Have a question about some aspect of working at NIH? You can post anonymous queries at www.nih.gov/nihrecord/index.htm (click on the Feedback icon) and we’ll try to provide answers.
Feedback: In 2007, the Record reported that a “comprehensive facility evaluation” of Bldg. 31 was under way and that “options for renovation or replacement” would be made. What was the result of that study? While the new Porter Bldg. is great and everyone is happy for the lucky NIH’ers who have a nice, modern building, are there any plans to improve the workplace conditions of those of us who have to work in Bldg. 31? It’s been 7 years since the last article—time for an update, please!
Response from ORF: The Office of Research Facilities oversaw an analysis of the Bldg. 31 facilities (31A, 31B and 31C). The analysis concluded that the most cost-efficient alternative is a replacement of the buildings. The replacement facility, per the 2013 Comprehensive Bethesda Campus Master Plan, would be planned for the current Bldg. 21 site, adjacent to the Metro station, to make it more user-friendly for staff and visitors using mass transit. Funds for the new facility are not currently budgeted.
Feedback: Who scheduled a 1:15 p.m. full-building fire drill for Bldg. 50 during Take Your Child To Work Day? We had to evacuate Bldg. 50 in the middle of an activity. And one of the “safety people” was quite rude about making people (including children) cross a busy street and stand on the sidewalk next to Bldg. 8. Which was a bigger threat—a fire drill or traffic?

__Given data__:
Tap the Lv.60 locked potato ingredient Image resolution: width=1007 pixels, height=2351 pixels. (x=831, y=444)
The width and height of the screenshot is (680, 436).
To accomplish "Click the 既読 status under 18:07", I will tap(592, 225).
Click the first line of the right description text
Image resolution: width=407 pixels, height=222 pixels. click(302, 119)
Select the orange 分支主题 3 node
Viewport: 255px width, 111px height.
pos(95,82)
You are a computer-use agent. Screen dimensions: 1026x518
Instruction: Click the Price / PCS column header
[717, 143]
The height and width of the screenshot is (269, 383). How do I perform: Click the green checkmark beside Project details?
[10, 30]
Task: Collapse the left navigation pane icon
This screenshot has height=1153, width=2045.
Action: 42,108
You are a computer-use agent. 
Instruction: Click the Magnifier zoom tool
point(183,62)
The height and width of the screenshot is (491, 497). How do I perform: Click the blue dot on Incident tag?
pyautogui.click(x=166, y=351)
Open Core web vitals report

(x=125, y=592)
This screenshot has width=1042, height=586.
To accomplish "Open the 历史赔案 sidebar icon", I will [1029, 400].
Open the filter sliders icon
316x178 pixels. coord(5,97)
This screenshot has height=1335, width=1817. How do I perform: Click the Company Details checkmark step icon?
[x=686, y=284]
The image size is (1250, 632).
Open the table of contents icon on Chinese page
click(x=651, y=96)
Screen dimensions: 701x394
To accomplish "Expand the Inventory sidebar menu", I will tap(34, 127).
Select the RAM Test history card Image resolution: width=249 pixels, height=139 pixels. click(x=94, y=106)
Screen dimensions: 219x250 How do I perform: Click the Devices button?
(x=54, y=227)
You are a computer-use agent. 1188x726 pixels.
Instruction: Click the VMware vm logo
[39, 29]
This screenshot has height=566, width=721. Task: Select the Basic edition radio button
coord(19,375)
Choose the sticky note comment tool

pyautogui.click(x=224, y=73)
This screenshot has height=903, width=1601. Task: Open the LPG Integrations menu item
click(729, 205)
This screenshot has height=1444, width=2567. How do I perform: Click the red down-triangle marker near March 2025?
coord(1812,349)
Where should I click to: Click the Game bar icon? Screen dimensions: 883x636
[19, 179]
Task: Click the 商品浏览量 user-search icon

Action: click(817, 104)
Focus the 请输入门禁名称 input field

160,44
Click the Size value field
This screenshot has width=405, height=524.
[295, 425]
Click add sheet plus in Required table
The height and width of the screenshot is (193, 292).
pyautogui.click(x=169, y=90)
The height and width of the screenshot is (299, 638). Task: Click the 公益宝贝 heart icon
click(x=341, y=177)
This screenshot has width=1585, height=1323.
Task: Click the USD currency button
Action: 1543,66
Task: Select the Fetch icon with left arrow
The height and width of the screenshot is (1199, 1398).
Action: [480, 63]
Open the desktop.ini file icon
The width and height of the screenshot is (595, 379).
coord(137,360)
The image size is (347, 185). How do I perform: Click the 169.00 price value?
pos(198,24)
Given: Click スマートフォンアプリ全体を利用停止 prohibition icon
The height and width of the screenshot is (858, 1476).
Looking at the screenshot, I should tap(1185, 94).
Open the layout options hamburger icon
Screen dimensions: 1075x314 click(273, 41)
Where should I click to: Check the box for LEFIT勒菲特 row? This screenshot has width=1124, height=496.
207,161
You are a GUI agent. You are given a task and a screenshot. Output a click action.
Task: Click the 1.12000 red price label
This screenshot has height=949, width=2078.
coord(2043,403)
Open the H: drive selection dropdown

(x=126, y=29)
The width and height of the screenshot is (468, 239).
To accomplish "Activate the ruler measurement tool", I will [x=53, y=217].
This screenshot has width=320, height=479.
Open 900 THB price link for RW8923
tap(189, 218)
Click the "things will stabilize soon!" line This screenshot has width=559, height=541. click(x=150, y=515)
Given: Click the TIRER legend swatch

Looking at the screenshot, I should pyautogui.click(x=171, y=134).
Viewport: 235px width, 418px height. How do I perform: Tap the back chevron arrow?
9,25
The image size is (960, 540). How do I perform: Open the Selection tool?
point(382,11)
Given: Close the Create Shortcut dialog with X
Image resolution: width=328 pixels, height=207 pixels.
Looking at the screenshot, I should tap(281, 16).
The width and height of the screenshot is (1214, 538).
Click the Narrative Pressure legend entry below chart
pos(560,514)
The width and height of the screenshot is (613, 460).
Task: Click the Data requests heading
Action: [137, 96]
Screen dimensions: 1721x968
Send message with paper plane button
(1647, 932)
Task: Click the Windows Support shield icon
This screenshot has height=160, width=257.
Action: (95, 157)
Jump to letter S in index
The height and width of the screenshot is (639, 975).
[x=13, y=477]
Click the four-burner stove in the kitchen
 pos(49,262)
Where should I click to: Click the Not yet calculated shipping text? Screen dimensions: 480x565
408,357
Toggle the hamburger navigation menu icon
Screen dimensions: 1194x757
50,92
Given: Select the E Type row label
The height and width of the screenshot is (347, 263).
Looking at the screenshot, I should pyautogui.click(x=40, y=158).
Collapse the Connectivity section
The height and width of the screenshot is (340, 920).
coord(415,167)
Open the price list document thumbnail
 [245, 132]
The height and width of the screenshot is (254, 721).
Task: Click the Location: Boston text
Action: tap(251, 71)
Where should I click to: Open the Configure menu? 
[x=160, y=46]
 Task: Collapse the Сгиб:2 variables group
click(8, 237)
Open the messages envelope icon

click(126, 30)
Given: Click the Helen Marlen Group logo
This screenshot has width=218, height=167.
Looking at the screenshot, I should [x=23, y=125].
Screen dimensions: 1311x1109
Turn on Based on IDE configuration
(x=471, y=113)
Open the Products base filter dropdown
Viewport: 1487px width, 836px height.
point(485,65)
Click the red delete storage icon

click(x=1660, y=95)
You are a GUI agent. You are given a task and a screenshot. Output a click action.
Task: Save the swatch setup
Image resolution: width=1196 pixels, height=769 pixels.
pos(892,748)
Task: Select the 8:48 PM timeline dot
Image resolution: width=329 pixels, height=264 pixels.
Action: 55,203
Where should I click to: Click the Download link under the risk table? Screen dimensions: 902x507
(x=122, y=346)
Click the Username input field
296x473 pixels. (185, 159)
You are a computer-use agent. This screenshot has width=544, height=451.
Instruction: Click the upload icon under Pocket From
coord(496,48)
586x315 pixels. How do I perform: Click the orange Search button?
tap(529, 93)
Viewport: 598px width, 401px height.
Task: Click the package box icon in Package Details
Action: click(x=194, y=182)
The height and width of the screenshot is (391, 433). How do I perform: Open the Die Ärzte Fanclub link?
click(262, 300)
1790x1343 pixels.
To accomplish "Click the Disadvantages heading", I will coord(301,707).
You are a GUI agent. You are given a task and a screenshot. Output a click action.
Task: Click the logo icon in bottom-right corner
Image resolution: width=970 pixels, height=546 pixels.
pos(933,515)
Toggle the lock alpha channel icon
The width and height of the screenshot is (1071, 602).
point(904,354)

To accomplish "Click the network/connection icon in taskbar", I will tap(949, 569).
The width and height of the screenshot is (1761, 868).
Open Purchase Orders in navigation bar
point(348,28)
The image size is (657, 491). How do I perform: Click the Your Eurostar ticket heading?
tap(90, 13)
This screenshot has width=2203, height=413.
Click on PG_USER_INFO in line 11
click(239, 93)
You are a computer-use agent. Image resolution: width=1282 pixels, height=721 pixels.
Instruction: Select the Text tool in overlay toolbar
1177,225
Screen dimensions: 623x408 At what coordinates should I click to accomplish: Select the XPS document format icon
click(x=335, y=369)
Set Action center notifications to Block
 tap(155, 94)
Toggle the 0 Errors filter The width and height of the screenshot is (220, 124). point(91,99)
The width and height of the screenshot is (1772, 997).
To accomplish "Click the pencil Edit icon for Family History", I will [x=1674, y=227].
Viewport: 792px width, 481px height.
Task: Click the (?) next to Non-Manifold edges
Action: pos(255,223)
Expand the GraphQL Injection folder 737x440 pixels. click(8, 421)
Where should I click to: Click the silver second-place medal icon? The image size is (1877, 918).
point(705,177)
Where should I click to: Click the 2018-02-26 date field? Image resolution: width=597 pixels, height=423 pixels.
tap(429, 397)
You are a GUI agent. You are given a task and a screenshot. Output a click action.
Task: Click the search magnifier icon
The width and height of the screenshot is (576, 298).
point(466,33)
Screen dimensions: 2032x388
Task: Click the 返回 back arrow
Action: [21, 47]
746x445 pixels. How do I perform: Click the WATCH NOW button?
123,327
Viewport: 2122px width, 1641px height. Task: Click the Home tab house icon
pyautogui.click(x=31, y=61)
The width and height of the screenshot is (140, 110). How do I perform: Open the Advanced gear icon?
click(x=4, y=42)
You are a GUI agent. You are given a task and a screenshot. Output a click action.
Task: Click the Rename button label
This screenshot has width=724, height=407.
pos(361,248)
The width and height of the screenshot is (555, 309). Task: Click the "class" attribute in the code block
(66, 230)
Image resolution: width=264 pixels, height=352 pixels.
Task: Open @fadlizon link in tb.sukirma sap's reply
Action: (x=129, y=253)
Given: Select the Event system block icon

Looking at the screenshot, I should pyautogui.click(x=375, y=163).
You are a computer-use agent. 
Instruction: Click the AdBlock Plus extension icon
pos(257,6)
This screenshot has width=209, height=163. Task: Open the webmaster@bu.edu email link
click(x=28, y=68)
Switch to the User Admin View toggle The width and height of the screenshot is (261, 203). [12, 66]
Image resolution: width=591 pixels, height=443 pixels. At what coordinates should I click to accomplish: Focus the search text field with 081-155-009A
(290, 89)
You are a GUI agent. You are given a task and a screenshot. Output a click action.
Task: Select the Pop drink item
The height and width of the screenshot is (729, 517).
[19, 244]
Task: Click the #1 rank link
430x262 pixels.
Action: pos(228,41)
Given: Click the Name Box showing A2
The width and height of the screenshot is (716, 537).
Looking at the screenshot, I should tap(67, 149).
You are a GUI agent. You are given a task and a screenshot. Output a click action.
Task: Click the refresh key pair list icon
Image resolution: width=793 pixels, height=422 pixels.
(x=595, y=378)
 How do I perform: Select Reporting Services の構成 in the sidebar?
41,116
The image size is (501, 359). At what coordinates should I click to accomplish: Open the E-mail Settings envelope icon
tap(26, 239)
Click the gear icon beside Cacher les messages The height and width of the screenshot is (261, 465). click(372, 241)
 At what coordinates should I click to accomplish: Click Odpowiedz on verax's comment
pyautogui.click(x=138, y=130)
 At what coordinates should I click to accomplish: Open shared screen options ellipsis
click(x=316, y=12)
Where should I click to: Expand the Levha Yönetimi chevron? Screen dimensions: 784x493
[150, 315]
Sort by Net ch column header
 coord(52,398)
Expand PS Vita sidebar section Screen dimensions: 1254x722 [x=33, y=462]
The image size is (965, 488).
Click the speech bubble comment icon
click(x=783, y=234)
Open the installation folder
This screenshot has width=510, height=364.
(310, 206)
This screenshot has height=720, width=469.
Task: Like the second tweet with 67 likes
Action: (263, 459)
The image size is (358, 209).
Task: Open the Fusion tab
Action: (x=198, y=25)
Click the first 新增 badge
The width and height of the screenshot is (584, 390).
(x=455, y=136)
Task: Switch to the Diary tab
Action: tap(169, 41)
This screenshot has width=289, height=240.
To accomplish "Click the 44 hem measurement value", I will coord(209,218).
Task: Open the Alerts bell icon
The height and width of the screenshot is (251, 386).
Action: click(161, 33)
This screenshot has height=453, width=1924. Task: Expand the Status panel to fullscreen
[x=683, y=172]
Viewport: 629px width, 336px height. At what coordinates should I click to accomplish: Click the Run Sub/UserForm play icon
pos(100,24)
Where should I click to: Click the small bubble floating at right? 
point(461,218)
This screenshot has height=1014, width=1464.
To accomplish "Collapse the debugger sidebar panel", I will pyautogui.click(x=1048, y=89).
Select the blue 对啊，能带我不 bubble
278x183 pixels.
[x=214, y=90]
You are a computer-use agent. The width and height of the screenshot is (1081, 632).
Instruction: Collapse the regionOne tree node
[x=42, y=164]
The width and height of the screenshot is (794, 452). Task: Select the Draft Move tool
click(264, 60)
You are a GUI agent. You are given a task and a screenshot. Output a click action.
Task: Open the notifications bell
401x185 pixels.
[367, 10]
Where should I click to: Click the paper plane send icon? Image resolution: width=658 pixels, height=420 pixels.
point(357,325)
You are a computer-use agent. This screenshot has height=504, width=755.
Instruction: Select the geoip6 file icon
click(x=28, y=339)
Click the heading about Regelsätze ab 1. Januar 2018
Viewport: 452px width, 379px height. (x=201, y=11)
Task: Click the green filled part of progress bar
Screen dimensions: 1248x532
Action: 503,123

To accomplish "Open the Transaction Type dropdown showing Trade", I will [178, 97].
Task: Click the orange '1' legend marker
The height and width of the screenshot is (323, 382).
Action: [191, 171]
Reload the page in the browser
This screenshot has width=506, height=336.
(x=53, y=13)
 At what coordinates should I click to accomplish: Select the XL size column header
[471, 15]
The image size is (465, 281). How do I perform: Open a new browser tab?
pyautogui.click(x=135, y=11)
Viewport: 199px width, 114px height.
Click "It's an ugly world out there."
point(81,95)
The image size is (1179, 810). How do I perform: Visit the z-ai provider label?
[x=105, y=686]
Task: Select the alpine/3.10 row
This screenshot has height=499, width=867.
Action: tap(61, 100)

__Exercise__: Copy the whole NIH feedback text word for word. These records have nothing to do with the text.

__Reply__:
Have a question about some aspect of working at NIH? You can post anonymous queries at www.nih.gov/nihrecord/index.htm (click on the Feedback icon) and we’ll try to provide answers.
Feedback: In 2007, the Record reported that a “comprehensive facility evaluation” of Bldg. 31 was under way and that “options for renovation or replacement” would be made. What was the result of that study? While the new Porter Bldg. is great and everyone is happy for the lucky NIH’ers who have a nice, modern building, are there any plans to improve the workplace conditions of those of us who have to work in Bldg. 31? It’s been 7 years since the last article—time for an update, please!
Response from ORF: The Office of Research Facilities oversaw an analysis of the Bldg. 31 facilities (31A, 31B and 31C). The analysis concluded that the most cost-efficient alternative is a replacement of the buildings. The replacement facility, per the 2013 Comprehensive Bethesda Campus Master Plan, would be planned for the current Bldg. 21 site, adjacent to the Metro station, to make it more user-friendly for staff and visitors using mass transit. Funds for the new facility are not currently budgeted.
Feedback: Who scheduled a 1:15 p.m. full-building fire drill for Bldg. 50 during Take Your Child To Work Day? We had to evacuate Bldg. 50 in the middle of an activity. And one of the “safety people” was quite rude about making people (including children) cross a busy street and stand on the sidewalk next to Bldg. 8. Which was a bigger threat—a fire drill or traffic?